The Greenwood Project helps Black and Latino students learn about careers in finance and helps students navigate the industry through exposure, education and internship experiences. Recently, their students got to participate in a virtual panel discussion with Morgan Stanley colleagues including  Lisa Shalett, Chief Investment Officer, Wealth Management, Forrest McNeil, Executive Director, Wealth Management, Monica Guerra, Executive Director, Wealth Management and Adalix Siri, Analyst, Wealth Management.

They shared their unique history of breaking into finance, answered questions about markets and what makes the Firm different and showed the students that there’s a space for them.

“We all have a responsibility, as part of our Morgan Stanley core values, to work towards increasing representation and diversity in our company, and Greenwood Project is an ideal partner for us in this important endeavor,” said Andrew Borts, Vice President, Wealth Management’s Global Investment Office, who arranged the virtual panel participation.

A Greenwood student standing at a microphone

Greenwood Co-Founder Bevon Joseph said that we show the students that they belong by bringing them to companies like Morgan Stanley, where they can meet people who look like them. "We prepare them to speak the language and know they’ve been trained for it. It really puts their minds at ease," he said.
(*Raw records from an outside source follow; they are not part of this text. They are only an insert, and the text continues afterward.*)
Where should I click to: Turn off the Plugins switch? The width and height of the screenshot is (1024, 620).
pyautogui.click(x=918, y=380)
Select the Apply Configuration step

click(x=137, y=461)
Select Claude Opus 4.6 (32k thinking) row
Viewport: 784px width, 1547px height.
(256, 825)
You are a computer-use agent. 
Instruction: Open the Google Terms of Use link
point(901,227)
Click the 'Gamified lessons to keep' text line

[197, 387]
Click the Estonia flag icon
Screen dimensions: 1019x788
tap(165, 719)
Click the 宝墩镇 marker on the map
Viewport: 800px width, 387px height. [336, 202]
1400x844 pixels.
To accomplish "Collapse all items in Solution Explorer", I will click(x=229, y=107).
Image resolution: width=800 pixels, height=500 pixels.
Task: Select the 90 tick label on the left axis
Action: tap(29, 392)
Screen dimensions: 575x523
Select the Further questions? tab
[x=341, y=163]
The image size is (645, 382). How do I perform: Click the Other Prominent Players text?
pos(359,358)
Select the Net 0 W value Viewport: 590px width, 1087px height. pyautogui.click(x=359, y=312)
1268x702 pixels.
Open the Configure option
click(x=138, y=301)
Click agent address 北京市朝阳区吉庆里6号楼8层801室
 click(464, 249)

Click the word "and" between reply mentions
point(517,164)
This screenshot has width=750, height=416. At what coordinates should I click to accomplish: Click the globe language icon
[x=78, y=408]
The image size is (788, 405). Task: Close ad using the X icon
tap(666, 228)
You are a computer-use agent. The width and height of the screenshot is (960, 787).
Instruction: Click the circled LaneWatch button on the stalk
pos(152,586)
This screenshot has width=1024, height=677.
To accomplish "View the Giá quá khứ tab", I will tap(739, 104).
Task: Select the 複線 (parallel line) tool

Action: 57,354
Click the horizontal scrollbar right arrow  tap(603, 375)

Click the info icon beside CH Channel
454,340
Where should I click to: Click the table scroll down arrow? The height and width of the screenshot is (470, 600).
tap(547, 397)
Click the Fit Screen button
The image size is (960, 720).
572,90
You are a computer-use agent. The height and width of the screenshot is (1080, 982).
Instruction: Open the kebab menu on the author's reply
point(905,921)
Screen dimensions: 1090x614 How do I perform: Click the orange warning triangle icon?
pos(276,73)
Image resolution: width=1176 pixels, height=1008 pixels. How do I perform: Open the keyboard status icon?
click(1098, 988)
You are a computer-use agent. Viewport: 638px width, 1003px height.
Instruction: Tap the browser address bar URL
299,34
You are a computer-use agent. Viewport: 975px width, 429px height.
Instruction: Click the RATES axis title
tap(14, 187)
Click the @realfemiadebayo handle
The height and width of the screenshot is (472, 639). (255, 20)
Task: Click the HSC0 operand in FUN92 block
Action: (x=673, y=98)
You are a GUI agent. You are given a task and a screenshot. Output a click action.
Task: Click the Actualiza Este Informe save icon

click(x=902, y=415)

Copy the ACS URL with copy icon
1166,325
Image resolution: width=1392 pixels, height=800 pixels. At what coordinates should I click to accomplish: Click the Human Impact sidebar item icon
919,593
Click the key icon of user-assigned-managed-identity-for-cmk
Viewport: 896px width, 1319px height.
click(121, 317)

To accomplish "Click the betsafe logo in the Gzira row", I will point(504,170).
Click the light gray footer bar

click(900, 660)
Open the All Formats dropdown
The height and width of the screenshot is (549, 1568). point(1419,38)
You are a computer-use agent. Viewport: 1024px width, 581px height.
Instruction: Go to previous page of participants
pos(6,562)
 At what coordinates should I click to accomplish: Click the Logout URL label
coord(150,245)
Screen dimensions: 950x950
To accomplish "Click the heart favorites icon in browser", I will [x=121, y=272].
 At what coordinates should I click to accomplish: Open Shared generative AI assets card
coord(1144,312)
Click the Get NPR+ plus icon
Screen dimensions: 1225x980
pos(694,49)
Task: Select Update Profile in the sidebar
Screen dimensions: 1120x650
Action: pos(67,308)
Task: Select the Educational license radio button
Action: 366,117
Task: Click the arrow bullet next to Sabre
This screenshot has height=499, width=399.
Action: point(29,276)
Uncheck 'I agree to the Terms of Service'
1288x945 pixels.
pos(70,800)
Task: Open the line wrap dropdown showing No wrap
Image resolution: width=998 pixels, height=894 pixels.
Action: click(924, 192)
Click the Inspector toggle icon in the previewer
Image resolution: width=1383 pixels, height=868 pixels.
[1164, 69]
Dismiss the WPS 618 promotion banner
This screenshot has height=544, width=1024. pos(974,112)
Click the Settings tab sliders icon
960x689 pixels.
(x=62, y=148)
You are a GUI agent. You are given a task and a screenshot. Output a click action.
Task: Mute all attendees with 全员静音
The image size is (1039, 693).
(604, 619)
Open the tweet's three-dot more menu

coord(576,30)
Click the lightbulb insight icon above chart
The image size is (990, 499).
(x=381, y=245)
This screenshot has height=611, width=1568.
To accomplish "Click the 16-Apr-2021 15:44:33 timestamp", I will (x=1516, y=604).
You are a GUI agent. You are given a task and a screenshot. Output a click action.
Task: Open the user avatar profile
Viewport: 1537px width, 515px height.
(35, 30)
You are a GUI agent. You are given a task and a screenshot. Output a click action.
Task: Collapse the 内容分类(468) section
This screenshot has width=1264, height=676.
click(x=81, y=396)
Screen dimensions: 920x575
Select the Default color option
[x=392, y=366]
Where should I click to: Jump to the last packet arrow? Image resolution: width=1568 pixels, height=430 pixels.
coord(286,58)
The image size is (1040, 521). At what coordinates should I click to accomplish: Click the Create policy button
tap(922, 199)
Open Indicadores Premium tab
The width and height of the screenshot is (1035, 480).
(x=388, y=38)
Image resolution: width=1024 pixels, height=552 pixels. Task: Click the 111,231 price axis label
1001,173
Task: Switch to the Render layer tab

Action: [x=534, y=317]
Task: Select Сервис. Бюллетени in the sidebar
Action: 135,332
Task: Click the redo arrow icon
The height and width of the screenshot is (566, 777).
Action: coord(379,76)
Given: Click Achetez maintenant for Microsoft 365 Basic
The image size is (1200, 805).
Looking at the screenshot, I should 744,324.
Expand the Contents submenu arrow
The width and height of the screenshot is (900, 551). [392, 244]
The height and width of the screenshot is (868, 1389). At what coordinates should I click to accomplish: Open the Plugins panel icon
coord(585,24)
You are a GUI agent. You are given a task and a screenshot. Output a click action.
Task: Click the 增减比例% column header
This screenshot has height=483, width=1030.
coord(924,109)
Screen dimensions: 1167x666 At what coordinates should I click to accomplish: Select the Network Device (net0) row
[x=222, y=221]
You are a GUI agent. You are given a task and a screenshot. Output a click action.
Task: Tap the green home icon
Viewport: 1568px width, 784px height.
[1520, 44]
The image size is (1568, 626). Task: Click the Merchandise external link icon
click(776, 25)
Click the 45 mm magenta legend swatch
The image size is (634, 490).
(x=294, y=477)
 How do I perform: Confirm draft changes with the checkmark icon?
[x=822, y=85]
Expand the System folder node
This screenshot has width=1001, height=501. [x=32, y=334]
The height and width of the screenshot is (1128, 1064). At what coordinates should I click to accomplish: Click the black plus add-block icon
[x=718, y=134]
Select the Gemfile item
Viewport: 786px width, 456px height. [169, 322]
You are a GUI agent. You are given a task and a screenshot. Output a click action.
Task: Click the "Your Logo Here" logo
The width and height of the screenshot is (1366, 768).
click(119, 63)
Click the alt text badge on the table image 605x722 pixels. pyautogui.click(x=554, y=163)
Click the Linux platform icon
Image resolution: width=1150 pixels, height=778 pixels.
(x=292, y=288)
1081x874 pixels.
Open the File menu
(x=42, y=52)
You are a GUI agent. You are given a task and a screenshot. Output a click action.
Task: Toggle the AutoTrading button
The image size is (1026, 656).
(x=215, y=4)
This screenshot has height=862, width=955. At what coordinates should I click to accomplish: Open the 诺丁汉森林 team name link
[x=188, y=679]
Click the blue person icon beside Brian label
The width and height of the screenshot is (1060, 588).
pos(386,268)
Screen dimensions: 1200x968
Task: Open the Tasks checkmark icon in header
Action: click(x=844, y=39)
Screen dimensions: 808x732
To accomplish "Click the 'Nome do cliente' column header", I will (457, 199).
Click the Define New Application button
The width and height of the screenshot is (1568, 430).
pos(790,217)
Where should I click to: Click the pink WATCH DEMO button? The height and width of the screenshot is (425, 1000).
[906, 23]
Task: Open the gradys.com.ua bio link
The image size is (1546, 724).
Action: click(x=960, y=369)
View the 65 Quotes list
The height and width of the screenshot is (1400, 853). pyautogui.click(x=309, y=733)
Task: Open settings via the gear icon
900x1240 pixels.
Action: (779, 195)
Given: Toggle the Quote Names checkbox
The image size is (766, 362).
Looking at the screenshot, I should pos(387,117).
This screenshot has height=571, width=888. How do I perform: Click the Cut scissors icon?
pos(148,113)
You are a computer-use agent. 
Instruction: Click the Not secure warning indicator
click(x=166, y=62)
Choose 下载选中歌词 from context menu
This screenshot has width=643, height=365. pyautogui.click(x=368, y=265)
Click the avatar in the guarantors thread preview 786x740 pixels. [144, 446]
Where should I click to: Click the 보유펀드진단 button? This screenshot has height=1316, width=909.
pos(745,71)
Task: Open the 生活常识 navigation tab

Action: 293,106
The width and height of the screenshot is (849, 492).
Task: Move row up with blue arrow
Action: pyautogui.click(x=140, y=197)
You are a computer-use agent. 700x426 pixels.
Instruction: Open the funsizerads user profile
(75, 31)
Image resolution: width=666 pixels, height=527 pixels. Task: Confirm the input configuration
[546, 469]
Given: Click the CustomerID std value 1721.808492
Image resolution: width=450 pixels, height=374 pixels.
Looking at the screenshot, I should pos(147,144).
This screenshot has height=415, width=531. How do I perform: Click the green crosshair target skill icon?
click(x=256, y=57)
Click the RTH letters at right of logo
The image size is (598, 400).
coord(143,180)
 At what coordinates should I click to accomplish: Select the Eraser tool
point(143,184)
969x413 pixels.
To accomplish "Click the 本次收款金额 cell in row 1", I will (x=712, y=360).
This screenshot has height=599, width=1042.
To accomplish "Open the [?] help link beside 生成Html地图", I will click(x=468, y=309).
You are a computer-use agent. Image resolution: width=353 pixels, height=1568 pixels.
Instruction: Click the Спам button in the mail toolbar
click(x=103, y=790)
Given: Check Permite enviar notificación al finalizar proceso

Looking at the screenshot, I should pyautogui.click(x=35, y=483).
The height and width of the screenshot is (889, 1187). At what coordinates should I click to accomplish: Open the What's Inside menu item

Founded by Bevon and his wife, Elois Joseph, in 2015, the organization’s name honors the historically prosperous district of Greenwood in Tulsa, Oklahoma, also known as "Black Wall Street". The name encourages their scholars to carry on the legacy, spirit and resilience of the people of the Greenwood community. Both Bevon and Elois worked in finance, witnessing disparity and inequality throughout the industry. They were determined to do something about it.

Students sitting in a classroom
There's no lack of talent, just a lack of opportunity and exposure.


“These are very smart, bright, young people. The only issue is that they don't know anybody in finance. They've never heard of Morgan Stanley or investment banking – they just don't know,” Bevon remarked. Bevon and Elois believe that diverse youth need to be told that there's a space for them in finance. They need to see all the careers that are available, not just in asset management, not just in operations, but across the entire firm.

One thing that makes the Greenwood Project unique is that they start from scratch with everyone; they provide a solid foundation to be able to begin a career in finance. They do this by providing four weeks of training and a six-week internship. Participants are taught not just technical skills, but also soft skills like sending proper emails and how to have a conversation at work.

Since 2016, the Greenwood Project has served over 400 students and plans to serve 200 more in 2022. These students' families, friends and siblings are introduced to a new world of opportunities.

100% of their participants go on to graduate from college and 75% go into a career in finance. With this success, they recognize that the industry is going to benefit from these talented professionals, and, most importantly, the students are going to benefit.

One of the core values at Morgan Stanley is a commitment to diversity and inclusion. This means recognizing individual and cultural differences as a defining strength, championing an environment where all employees feel a sense of belonging and attracting, developing and retaining talent reflecting the full diversity of society. There are two Morgan Stanley employees on the Greenwood Project board. Sizwe Kamara, Regional Sales Director, Investment Management Solutions and Erika Kingetsu, Managing Director, Institutional Securities.